The first argument that Oppy looks at is the argument from objective values. It usually has something like the following form:
- (P1) The Moral Law, has a real, absolute, objective existence.
- (P2) If the Moral Law has a real, absolute and objective existence, there must be a Mind from which the Moral Law is derived.
- (C1) (Hence) There must be a Mind from which the Moral Law is derived.
Oppy takes this version of the argument from Rashdall (1907),* it is also similar to the argument offered by C.S. Lewis.
1. Terminological Prelude
Before we can even begin to assess this argument, we need to be clear about the meanings of the terms being used. First, "the Moral Law" is obviously some sort of prescriptive law that tells you what you should and should not do ("You should do X"). Another way of putting this is that the moral law gives you reasons-for-action. This makes it distinct from a descriptive law, which simply offers a formal description of the relationship between you and your actions (e.g. "You do X, because of Y").
Next, we must ask what it means to say that the Moral Law has "real existence". I take it that this simply means that the moral law exists, i.e. it is not fictional. Thus, there is something in existence that gives us reasons-for-action.
Of course, it is not enough that there exists something that gives us reasons-for-action. That something must be "absolute". This means it must hold true in all times and places: it is not relative to the needs of particular individual, society or historical moment.
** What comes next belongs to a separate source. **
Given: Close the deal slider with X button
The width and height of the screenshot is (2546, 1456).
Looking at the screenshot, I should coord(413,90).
Finally, it must have an objective existence. This seems to mean that it is not observer-dependent; that it is not a matter of subjective opinion; and that it somehow inheres in the fabric of reality.
Now that we have some idea of what the argument means, we can assess its merits. We must question both of its premisses. We begin with P1. It is open to us to reject P1. There are two ways in which we can do this.
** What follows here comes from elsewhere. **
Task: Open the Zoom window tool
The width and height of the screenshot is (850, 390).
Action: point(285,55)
First, we can argue that it is impossible to satisfy all three requirements ("reality", "absoluteness" and "objectivity") at the same time. We can say that an objective and absolute law would fail to give us reasons-for-action because what motivates us is (a) subjective and (b) context-dependent. See my post on realism for more.
Second, we can provide an alternative account of our moral beliefs. In other words, we can explain why we might think there is a moral law, even though there really isn't. For example, we might feel bound to particular rules because (a) we are projecting our own emotions onto reality or (b) we are blindly following the morality of our culture.
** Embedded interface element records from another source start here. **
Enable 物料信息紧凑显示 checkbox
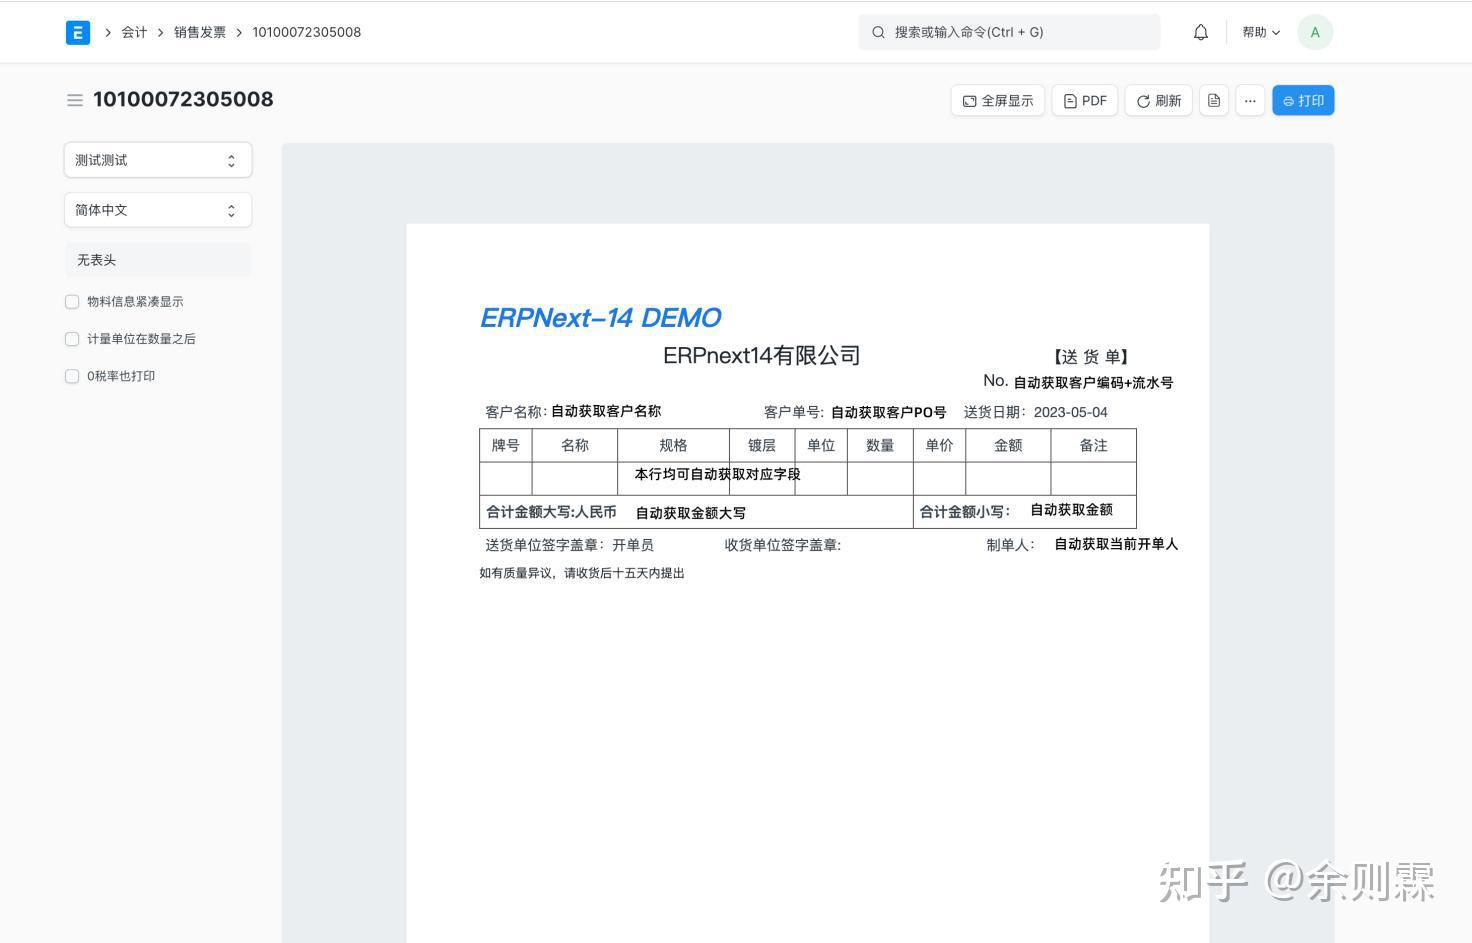 (x=72, y=301)
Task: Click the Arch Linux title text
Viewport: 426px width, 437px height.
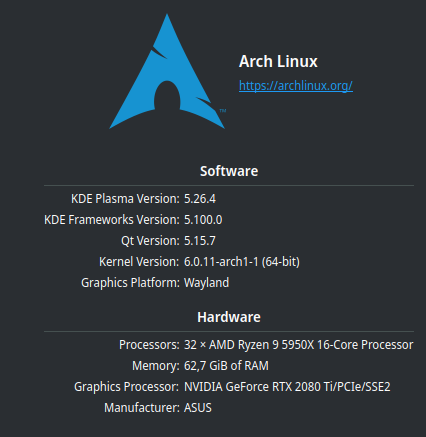Action: coord(278,61)
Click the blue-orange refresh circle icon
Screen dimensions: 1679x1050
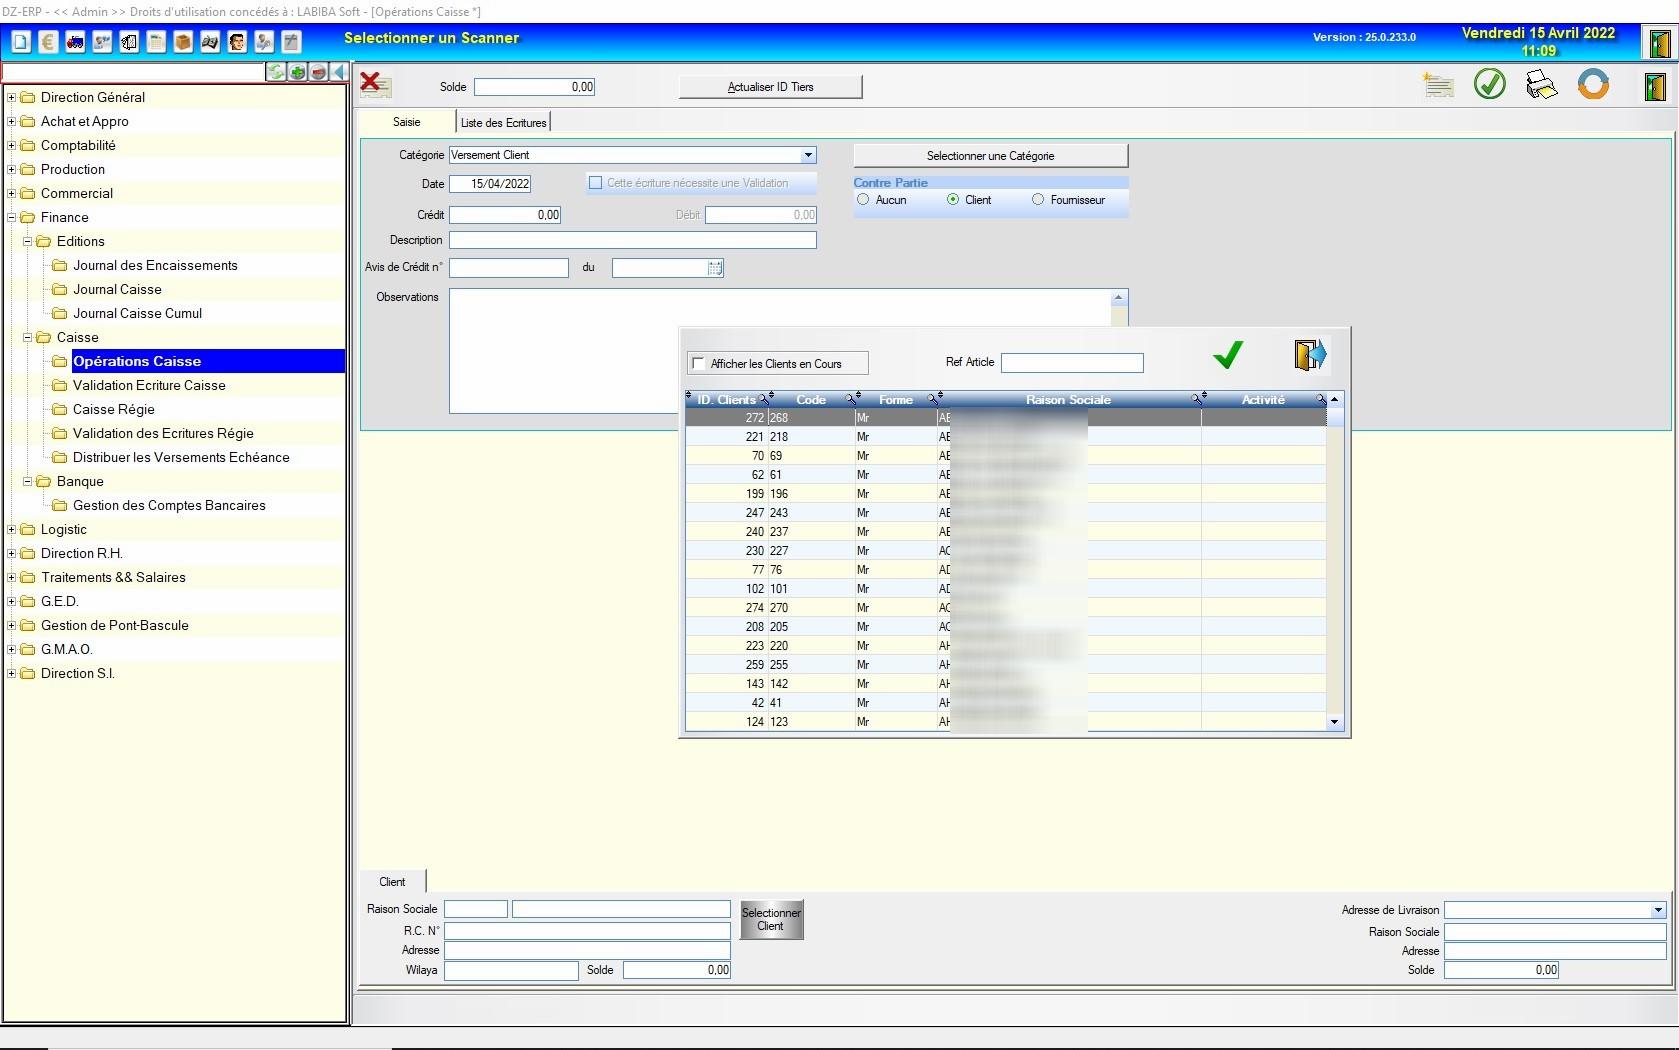pos(1593,84)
Let's assume that we accept P1. If we do, we must ask two crucial questions about P2:
- Is there a plausible non-theistic theory that accounts for the reality, absoluteness and objectivity of the Moral Law?
- Does theism actually account for the reality, absoluteness and objectivity of the Moral Law?
In any event, it is not at all clear that God does a better job of accounting for a Moral Law. The problem is that theists want God to make a difference to morality. For them, it cannot be the case that the Moral Law is a necessary truth: it must be contingent upon God's existence. This forces us to imagine that there are many possible worlds in which the Moral Law could have been different. For instance, there must be a possible world in which God could have made the Holocaust morally permissible (or even obligatory). But this destroys the idea of morality: even if such a world was possible, indeed, even if we are now living in that world, we would have no reason to follow this Moral Law.
In short, making morality dependent on the contingent choice of God makes it impossible. If there are genuine moral facts, then these must be necessarily true, or true in all possible worlds.
* "The Moral Argument for the Existence of God" reprinted in Hick (ed) Classic and Contemporary Readings in the Philosophy of Religion (Englewood Cliffs, NJ: Prentice-Hall, 1964).